GIVEN INSTRUCTION
Format every line of the records below as a numbered list, omitting blank lines and leaving the pictures out.

* Begin *

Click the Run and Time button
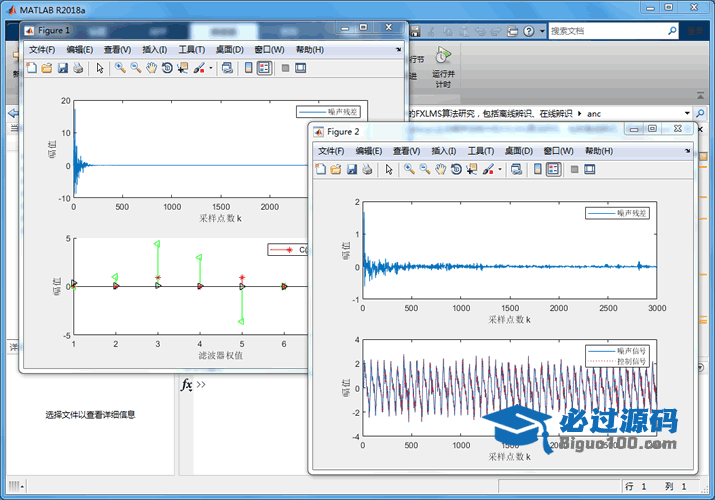715x500 pixels. pos(443,66)
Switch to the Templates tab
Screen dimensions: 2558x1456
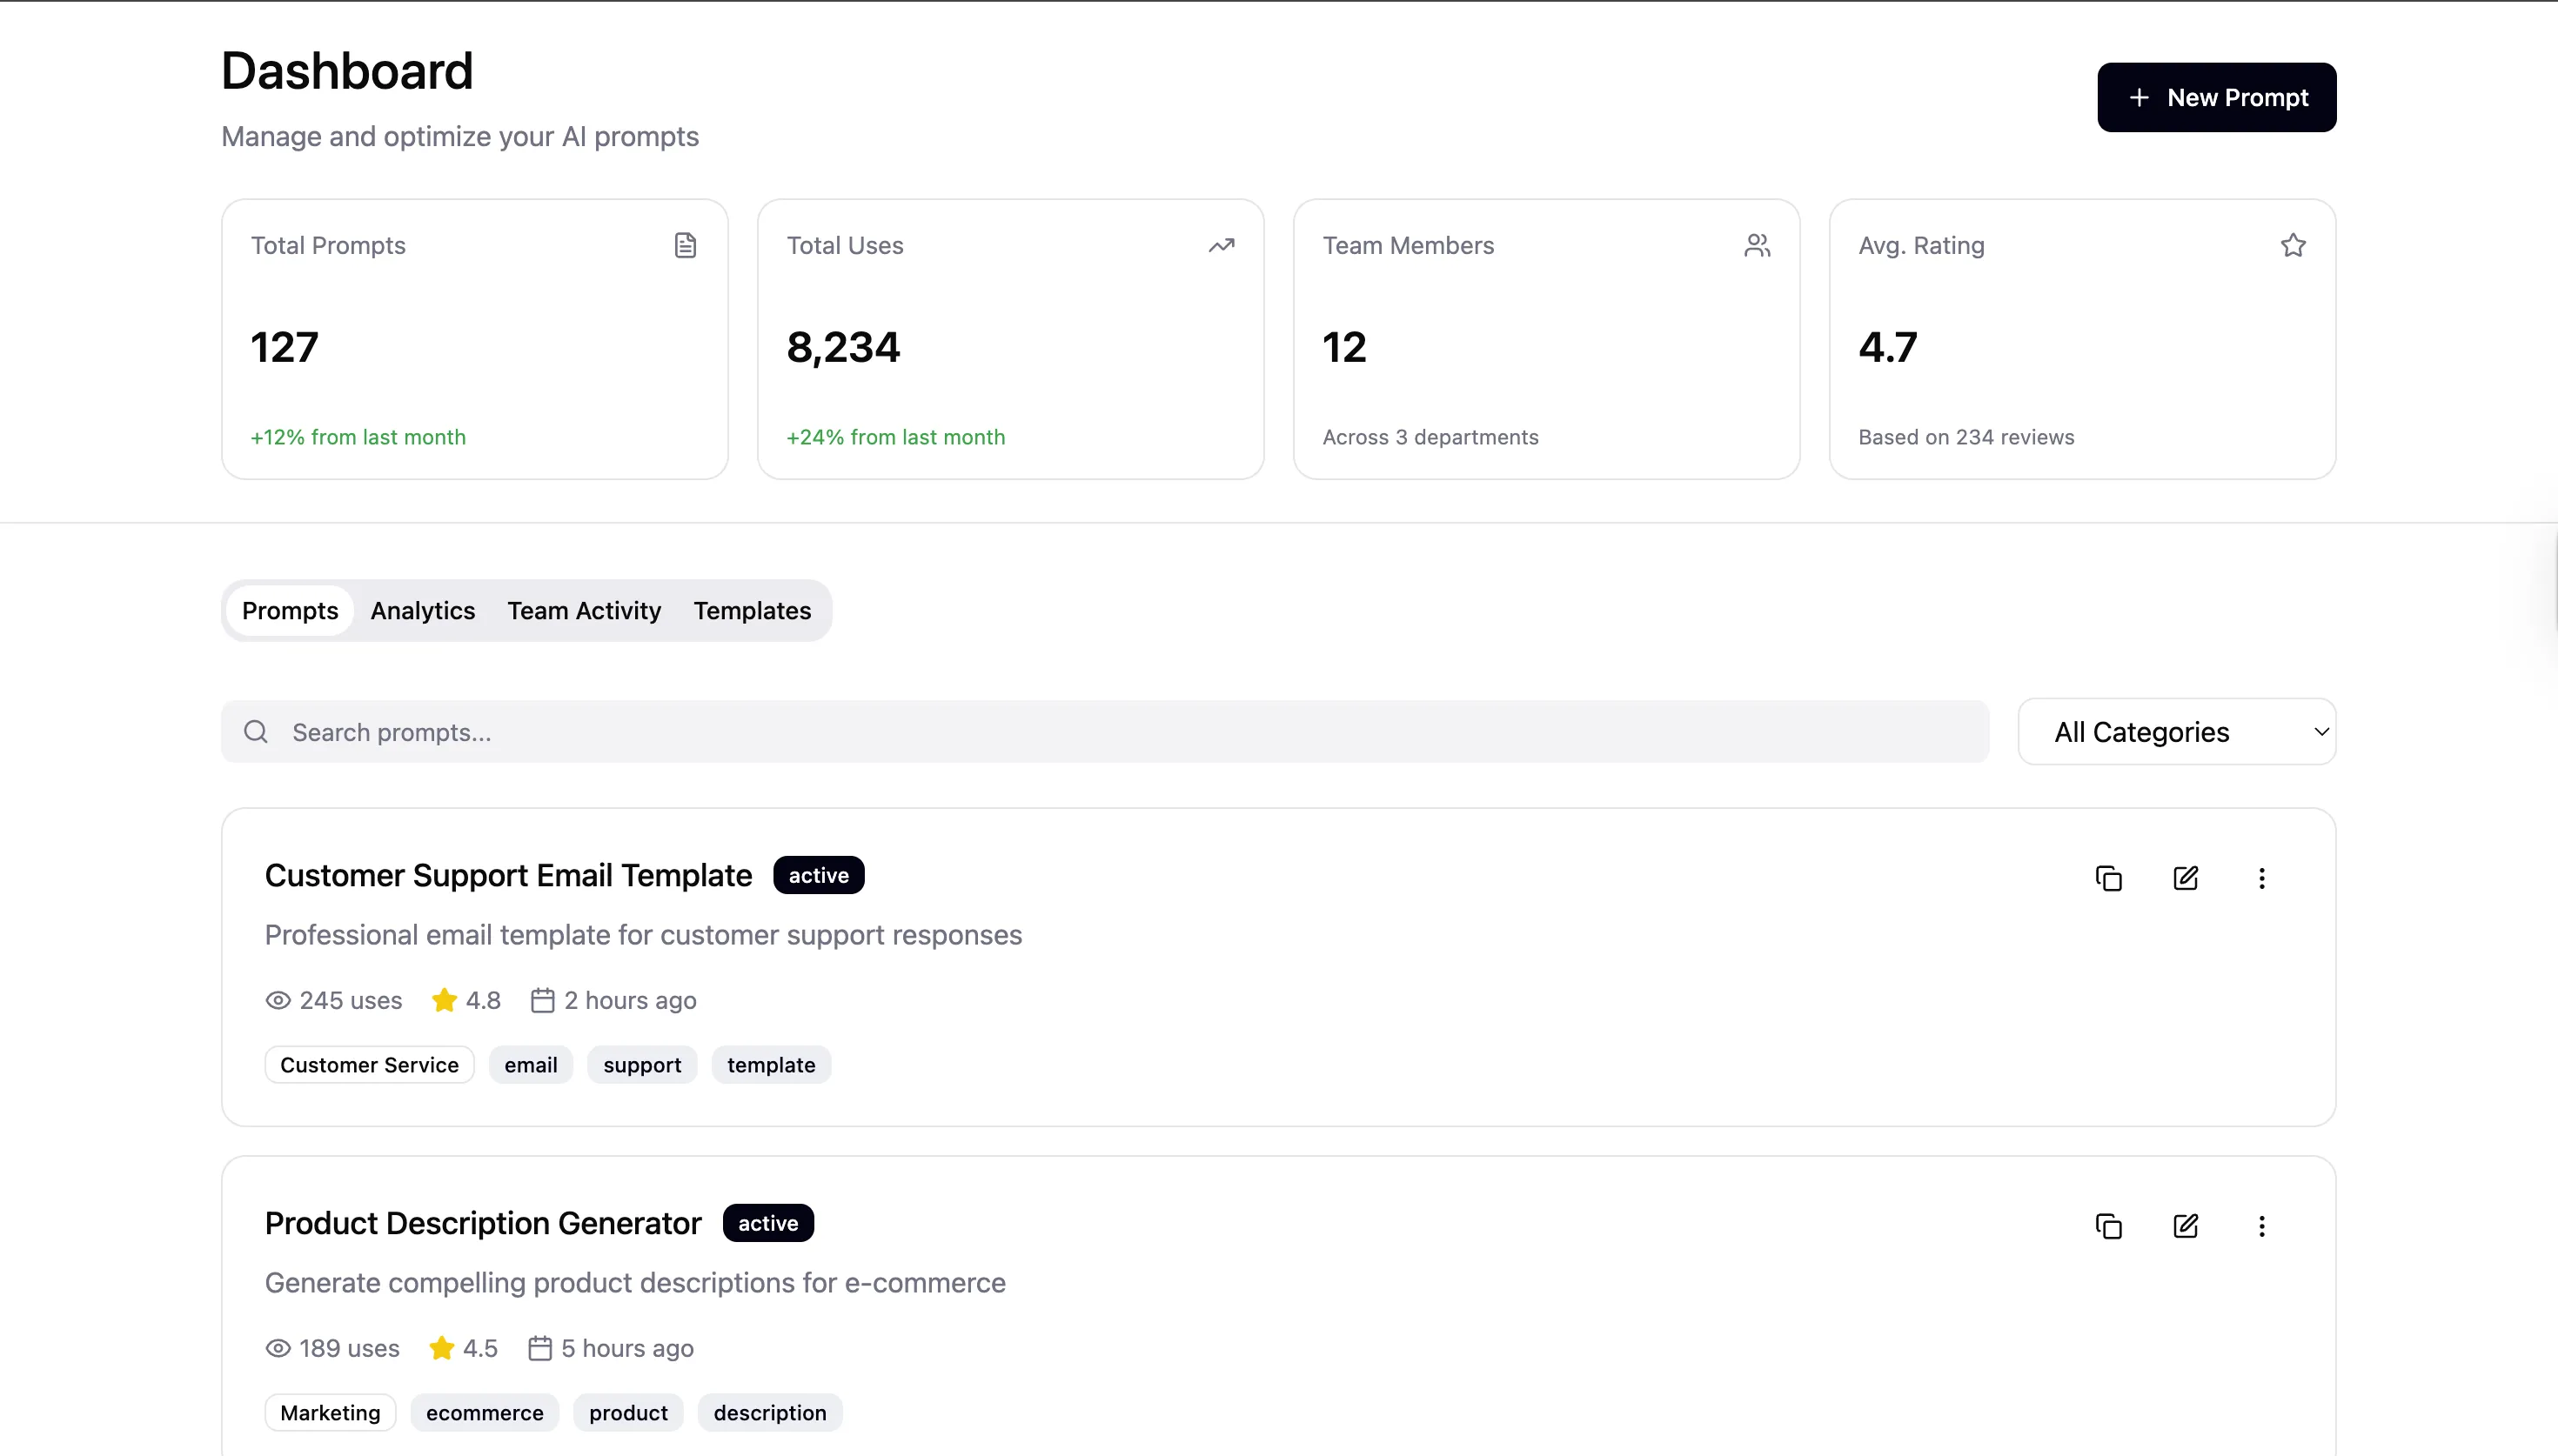pos(752,610)
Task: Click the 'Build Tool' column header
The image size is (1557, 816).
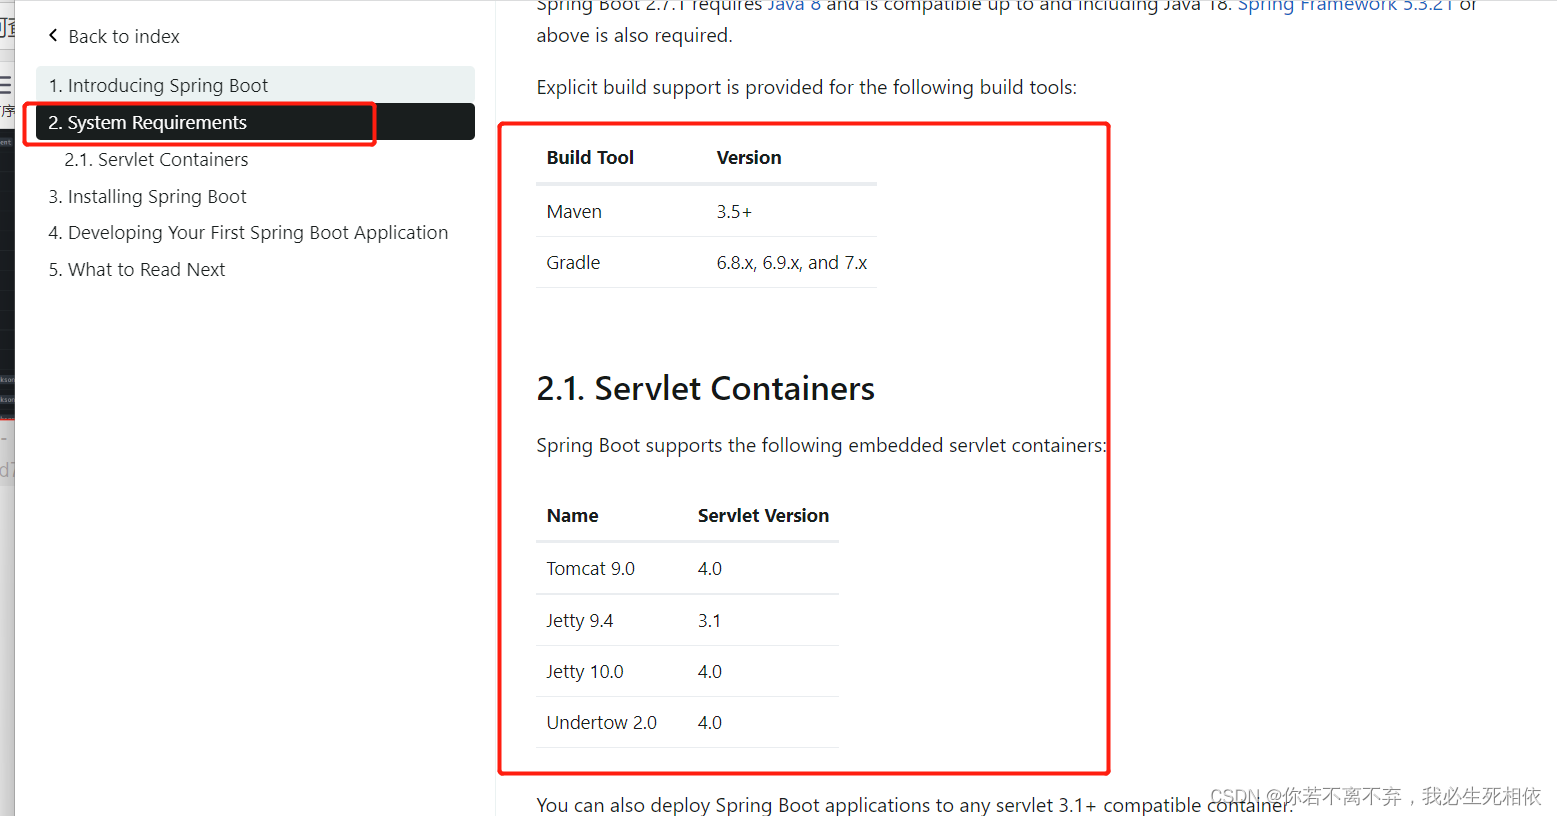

* End *

SOLUTION
1. Click the Run and Time button
2. 715x500 pixels. pos(443,66)
3. Switch to the Templates tab
4. Screen dimensions: 2558x1456
5. pos(752,610)
6. Task: Click the 'Build Tool' column header
7. The image size is (1557, 816).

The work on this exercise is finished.